*** Records to use ***
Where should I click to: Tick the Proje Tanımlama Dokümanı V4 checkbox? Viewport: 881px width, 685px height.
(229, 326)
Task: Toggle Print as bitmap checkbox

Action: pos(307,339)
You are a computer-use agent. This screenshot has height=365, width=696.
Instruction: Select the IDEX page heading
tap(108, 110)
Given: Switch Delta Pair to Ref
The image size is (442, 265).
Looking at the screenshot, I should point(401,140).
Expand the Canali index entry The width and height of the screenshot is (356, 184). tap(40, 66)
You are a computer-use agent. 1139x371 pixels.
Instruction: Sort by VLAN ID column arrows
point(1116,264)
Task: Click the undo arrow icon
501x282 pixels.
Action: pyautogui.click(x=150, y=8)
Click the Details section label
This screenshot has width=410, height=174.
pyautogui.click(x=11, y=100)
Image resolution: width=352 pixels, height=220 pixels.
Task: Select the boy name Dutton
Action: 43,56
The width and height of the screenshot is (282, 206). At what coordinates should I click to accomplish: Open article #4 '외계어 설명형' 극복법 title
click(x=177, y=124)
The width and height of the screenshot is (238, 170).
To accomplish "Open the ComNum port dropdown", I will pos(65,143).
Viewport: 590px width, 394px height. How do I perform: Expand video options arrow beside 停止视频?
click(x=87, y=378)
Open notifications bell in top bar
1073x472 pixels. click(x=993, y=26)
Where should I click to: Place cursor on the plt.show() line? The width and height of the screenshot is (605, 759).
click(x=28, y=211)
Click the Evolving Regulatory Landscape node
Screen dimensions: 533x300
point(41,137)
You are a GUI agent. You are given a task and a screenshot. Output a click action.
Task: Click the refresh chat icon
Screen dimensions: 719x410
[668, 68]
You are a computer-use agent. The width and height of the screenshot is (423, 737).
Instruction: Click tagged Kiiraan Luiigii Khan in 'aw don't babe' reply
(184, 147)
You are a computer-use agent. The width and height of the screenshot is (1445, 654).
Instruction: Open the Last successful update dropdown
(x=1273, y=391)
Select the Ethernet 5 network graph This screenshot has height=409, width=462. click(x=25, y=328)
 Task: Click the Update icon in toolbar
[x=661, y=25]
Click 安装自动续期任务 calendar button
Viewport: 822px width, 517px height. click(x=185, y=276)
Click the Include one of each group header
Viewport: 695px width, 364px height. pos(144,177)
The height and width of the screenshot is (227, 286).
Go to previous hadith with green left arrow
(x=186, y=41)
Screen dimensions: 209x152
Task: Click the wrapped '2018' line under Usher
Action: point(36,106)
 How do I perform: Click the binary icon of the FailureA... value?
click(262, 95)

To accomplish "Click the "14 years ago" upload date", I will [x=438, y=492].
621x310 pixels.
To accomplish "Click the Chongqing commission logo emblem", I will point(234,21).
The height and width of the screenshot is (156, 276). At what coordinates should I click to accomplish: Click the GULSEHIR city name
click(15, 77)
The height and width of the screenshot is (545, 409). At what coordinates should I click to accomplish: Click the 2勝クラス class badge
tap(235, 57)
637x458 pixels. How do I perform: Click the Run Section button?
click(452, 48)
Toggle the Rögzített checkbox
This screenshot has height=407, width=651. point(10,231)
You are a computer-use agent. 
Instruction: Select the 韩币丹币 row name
*** End of Records to use ***
Exercise prompt:
Only one stretch of the data above is needed. Restate it word for word, from the line containing "Instruction: Select the IDEX page heading" through the line containing "is (423, 737).", both ends included.

Response to the exercise:
Instruction: Select the IDEX page heading
tap(108, 110)
Given: Switch Delta Pair to Ref
The image size is (442, 265).
Looking at the screenshot, I should point(401,140).
Expand the Canali index entry The width and height of the screenshot is (356, 184). tap(40, 66)
You are a computer-use agent. 1139x371 pixels.
Instruction: Sort by VLAN ID column arrows
point(1116,264)
Task: Click the undo arrow icon
501x282 pixels.
Action: pyautogui.click(x=150, y=8)
Click the Details section label
This screenshot has width=410, height=174.
pyautogui.click(x=11, y=100)
Image resolution: width=352 pixels, height=220 pixels.
Task: Select the boy name Dutton
Action: 43,56
The width and height of the screenshot is (282, 206). At what coordinates should I click to accomplish: Open article #4 '외계어 설명형' 극복법 title
click(x=177, y=124)
The width and height of the screenshot is (238, 170).
To accomplish "Open the ComNum port dropdown", I will pos(65,143).
Viewport: 590px width, 394px height. How do I perform: Expand video options arrow beside 停止视频?
click(x=87, y=378)
Open notifications bell in top bar
1073x472 pixels. click(x=993, y=26)
Where should I click to: Place cursor on the plt.show() line? The width and height of the screenshot is (605, 759).
click(x=28, y=211)
Click the Evolving Regulatory Landscape node
Screen dimensions: 533x300
point(41,137)
You are a GUI agent. You are given a task and a screenshot. Output a click action.
Task: Click the refresh chat icon
Screen dimensions: 719x410
[668, 68]
You are a computer-use agent. The width and height of the screenshot is (423, 737).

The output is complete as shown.